For the two main protagonists in the Griffith byelection, win or lose, it will be the end of a journey.

A field of 11 candidates have put themselves forward to replace former prime minister Kevin Rudd in parliament, but realistically it will be a choice between the Liberal National Party's Bill Glasson and Labor's Terri Butler.

Dr Glasson's journey has lasted 14 months, having also contested Griffith at last year's general election, but there is no sense of déjà vu for the former Australian Medical Association president.

Terri Butler and Bill Glasson after their on-air debate at Bulimba.

Terri Butler and Bill Glasson after their on-air debate at Bulimba. Photo: Cameron Atfield

“On September 5, I was feeling like I was going to go very close to Mr Rudd,” Dr Glasson said of the 2013 campaign, held on September 7.

“I felt that we'd done the hard work, the feeling in the electorate was that we needed a change and I felt that we were going to go close.

“I must say in the last day, when the bookies were paying out on Mr Abbott, there was a feeling of 'we don't want to give him too big a kick', so there was a bit of pullback, but my feeling at that stage was that we were going to go close.

“This time, I haven't got a feeling. There's so many people still not engaged in the byelection that I don't have a feeling of where I am, although I have a gut feeling it's going to be close.”

Dr Glasson managed to win the primary vote in the general election, losing to Mr Rudd on the strength of largely Greens preferences but reducing Labor's margin to just 3 per cent.

Unlike Dr Glasson, Ms Butler has no previous campaign to which to compare her experience on the Griffith byelection campaign trail.

But the employment lawyer said there had been no great surprises during her first tilt at public office.

“I've been working on election campaigns for 15 years, but I've not been a candidate before. Having seen it from the side of the campaign worker, I have been extremely mindful of the fact that the candidate can have the tendency to be a bit sensitive,” Ms Butler said.

“I've tried very hard not to take that out on anyone around me, I've tried very hard – and I don't know how successful I've been – not to be buffeted by the day's press, to be tossed around by the issues of the day, but just to stay really focused and to stay really positive.”

Ms Butler said she was undaunted by her rise from relative obscurity to national political figure.

“You can imagine if you've fallen out with your boss and you've done so hard enough to come and see a lawyer like me, things are probably pretty bad in your life – I have a box of tissues in my consultation room because people are in pretty distressed emotional states,” she said.

“That's what's hard, being a voice of pragmatism in difficult emotional situations. Talking to journalists about things I care about and what people care about, that's not hard.

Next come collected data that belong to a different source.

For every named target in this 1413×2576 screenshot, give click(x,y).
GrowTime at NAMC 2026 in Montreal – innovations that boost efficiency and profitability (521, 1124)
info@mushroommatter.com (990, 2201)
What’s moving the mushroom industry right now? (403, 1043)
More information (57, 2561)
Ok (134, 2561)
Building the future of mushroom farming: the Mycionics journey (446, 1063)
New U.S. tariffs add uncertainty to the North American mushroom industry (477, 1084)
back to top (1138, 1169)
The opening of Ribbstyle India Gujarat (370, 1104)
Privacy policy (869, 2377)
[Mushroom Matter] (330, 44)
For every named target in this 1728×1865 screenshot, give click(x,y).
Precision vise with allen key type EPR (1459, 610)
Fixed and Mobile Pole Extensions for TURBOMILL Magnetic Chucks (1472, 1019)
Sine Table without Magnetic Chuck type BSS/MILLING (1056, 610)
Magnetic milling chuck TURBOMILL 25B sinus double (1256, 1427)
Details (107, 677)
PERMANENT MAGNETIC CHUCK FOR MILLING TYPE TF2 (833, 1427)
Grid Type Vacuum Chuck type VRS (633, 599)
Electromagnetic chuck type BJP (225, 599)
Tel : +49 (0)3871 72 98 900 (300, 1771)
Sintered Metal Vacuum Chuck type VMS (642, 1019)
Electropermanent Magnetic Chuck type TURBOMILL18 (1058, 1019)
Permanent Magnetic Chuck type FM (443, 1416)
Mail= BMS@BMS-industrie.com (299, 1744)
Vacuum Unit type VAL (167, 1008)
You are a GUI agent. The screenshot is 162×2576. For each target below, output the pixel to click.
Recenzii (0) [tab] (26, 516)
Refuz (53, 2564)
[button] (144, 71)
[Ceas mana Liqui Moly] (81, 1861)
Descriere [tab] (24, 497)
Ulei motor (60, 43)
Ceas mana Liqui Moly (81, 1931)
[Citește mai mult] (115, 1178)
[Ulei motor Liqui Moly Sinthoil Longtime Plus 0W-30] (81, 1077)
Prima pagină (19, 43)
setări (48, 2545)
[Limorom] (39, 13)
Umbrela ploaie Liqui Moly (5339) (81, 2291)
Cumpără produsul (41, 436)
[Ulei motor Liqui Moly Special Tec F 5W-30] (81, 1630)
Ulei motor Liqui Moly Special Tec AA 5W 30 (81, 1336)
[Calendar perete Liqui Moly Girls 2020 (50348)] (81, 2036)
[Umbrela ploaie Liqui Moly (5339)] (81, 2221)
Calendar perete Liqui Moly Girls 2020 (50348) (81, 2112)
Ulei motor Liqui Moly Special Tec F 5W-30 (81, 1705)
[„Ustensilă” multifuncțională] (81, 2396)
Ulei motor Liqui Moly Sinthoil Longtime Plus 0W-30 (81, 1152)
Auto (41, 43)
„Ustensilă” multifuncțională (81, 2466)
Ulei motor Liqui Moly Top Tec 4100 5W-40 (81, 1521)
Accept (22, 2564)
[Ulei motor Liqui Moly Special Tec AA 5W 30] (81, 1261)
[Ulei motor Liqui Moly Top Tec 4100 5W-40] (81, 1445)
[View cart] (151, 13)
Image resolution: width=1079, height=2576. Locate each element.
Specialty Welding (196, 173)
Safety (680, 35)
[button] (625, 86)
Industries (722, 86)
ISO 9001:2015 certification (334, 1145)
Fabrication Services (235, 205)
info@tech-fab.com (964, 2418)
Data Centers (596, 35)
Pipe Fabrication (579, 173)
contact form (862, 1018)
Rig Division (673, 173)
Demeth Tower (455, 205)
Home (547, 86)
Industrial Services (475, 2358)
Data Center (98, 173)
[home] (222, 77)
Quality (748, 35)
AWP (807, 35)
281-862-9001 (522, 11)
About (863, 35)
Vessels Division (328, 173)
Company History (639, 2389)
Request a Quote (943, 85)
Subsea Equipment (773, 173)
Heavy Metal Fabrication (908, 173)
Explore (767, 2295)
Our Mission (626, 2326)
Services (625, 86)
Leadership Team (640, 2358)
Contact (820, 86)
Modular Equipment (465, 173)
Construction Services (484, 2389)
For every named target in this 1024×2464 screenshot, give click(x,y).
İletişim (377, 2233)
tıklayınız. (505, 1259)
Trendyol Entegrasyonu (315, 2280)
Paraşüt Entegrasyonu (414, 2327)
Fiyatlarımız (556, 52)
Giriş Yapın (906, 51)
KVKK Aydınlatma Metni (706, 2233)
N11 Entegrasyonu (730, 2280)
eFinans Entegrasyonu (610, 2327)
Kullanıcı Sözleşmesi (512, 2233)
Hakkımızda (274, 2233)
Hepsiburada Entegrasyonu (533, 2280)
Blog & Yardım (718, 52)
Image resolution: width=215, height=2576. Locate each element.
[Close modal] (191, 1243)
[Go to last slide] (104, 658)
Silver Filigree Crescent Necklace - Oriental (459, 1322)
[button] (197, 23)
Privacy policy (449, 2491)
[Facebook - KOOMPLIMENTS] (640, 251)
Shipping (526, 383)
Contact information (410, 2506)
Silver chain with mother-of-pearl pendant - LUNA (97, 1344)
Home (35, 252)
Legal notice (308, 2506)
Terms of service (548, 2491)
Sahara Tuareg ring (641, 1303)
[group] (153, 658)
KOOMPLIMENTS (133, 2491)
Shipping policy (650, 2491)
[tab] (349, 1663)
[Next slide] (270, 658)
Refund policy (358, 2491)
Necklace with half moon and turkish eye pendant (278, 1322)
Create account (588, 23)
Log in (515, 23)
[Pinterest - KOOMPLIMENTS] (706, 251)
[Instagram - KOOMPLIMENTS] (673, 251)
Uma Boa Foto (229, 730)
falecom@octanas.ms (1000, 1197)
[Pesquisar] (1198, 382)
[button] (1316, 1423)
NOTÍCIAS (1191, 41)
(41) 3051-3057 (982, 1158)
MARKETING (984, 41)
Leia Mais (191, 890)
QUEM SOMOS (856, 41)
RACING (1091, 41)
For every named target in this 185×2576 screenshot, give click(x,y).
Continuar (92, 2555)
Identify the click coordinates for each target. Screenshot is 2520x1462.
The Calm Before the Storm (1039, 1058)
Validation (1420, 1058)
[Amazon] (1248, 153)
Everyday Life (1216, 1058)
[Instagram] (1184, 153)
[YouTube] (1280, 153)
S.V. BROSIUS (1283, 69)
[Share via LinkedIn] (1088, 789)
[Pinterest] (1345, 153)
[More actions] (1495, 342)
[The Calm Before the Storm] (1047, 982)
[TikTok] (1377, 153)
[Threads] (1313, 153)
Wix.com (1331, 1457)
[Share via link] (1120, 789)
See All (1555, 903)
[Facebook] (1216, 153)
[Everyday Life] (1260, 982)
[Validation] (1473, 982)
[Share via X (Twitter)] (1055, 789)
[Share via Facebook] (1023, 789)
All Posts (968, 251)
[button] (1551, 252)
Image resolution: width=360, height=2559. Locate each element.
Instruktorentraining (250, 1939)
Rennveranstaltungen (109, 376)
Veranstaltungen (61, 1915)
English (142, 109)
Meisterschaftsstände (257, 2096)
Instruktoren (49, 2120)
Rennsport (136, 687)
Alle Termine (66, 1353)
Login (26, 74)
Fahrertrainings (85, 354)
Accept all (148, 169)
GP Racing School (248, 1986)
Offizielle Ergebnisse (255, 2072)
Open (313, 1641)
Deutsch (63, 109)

“In terms of the attention, I've been so busy I haven't had time to notice it. The only thing I've really noticed is more trolls on Twitter and I just block them.”

Looking back on his campaign, Dr Glasson said local issues had tended to be drowned out by the national machinations in Canberra – local issues such as the experience of the candidates, CCTV security and freight trains cutting through the suburbs.

“I'd like to see the coal trains go underground – they're dirty, they're noisy, they're longer trains – I think the passenger trains are less of an issue than the coal trains,” he said, adding it was a project that would require fund that were, as yet, non-existent.

“The amount of freight going to and from the Port of Brisbane is going to be huge, so I think that would be an exciting project that would do a lot for the port itself and also for the constituents in Griffith who have to deal with the noise and the coal dust.”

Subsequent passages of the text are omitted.